North Korea is like Zimbabwe, Iraq, China and any dictatorship. But its different it makes perfect products for profit in the west. What does Afghanistan export? What does Columbia export? What did Taiwan export? They all exported illegal products. Drugs for the first two and Apple ][ clones or illegally copied books in the 1950’s and 1960’s. WHY? USA and the west had no need for their cheap legal products. But they wanted legitimacy in world trade. Taiwan became legit with tools and then more technological products, it then exported the factories to China. And Made China a powerhouse in world trade.
Guess what? That is what North Korea wants to do but it can’t beg and plead for factories.
South Korea in the 1950’s -60’s was a failed state run by strong dictators and USA Dollars. The Japan discovered technologies and sent their heavy shipbuilding to South Korea. Later Samsung Shipbuilding discovered Computer memory. USA RAM memory cost Thousands Japan RAM memory cost hundreds and Korean memory cost tens of dollars. WHY? Its economics and commoditzation.
Back to North Korea – it produces on cleaned $1 USA notes the BEST $100 forgeries to make $99 profit. But still its not enough because the best profit is in Apple iPhones or Google or Facebook ads. How do you pass $20 billion in $100 notes around the world?
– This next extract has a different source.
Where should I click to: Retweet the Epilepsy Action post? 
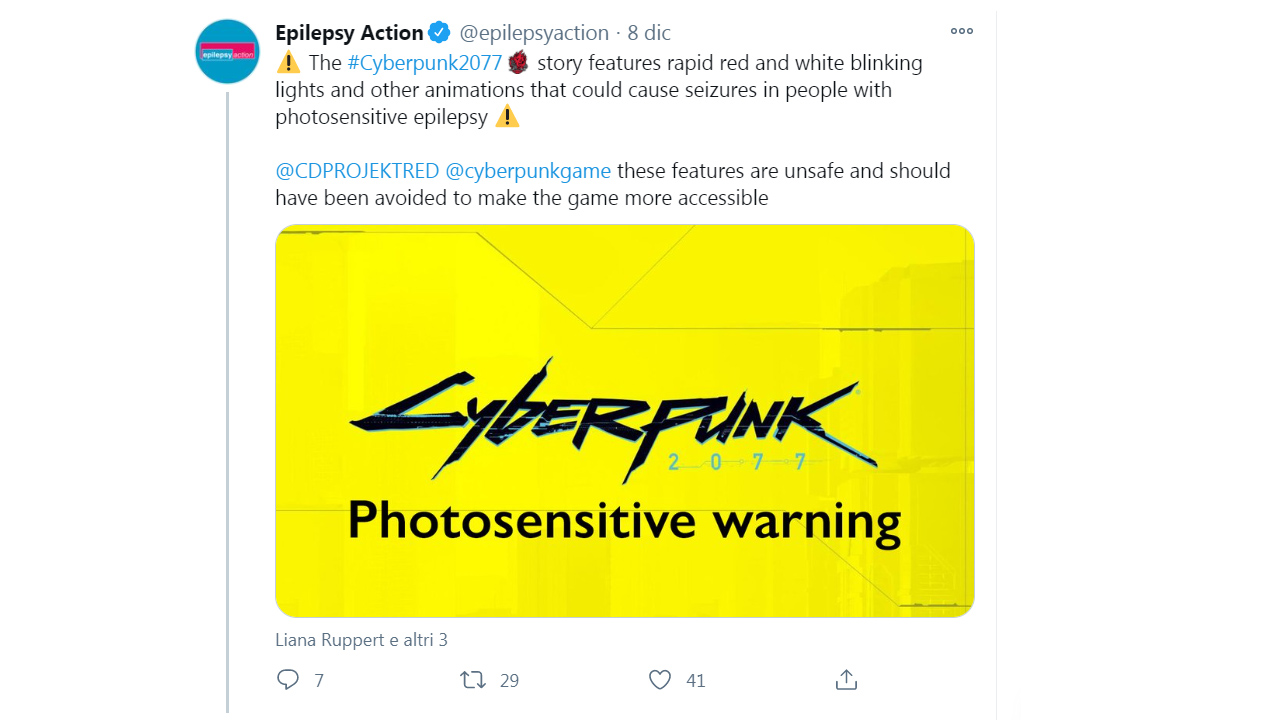click(472, 680)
What North Korea wants is for Apple to export their factories to their land as it did with Apple ][‘s to Taiwan to over come the clones.
It needs a Steve Jobs or Henry Ford or Mr Sony or Chairman Deng to open factories and let the Koreans feel the weight of USA dollars in their pockets.
But that is where the problem lies Kim Jong-un can’t open up the state because like printing in the Renascence it opens free thinking which is dangerous to leaders.
I believe in the JFK quote “ They have children too” and we will see if Kim Jong-un is a Kennedy or a Jones of Jonestown! Whether he loves his country or is a nihilist.
Live with it + Work for the future + Plan for the worst
Live with it – Other nations have nuclear weapons without being an existential threat; in reality although now they seem normal players of the international they weren’t in the past, just think of Stalin’s USRR or Mao’s China.
Work for the future – How long can the North Korea dictatorship last?! what can be done to strengthen internal opposition?
Plan for the worst – Speaks for itself – have a battle plan
How about just taking out all mobile and static launch sites with our own missile, then keep 1000 drones and 120-140 Blackhawks hover to shoot at anything we miss, then another 15-20 F-15’s which keep everything remaining below 50,000 feet?
And then some F-16’s or missile defense near major cities to take out any incoming.
And then when they are neutralized, we invite S. Korea ground troops to go “finish the job”.
Is something still going to get through? And so what if it does? I doubt that they actually have 20 nukes built, more like 2-5.
Or we could hack into their control system, install a boomerang app, so anything launched will immediately return to it’s launch point.
Live with it. Open normal trade relations, get them hooked on our economy and toys like everyone else, and in a decade or two North Korea will be forgotten.
NOW YORK CITY
NOW or NEW? Either way, I don’t understand what you mean.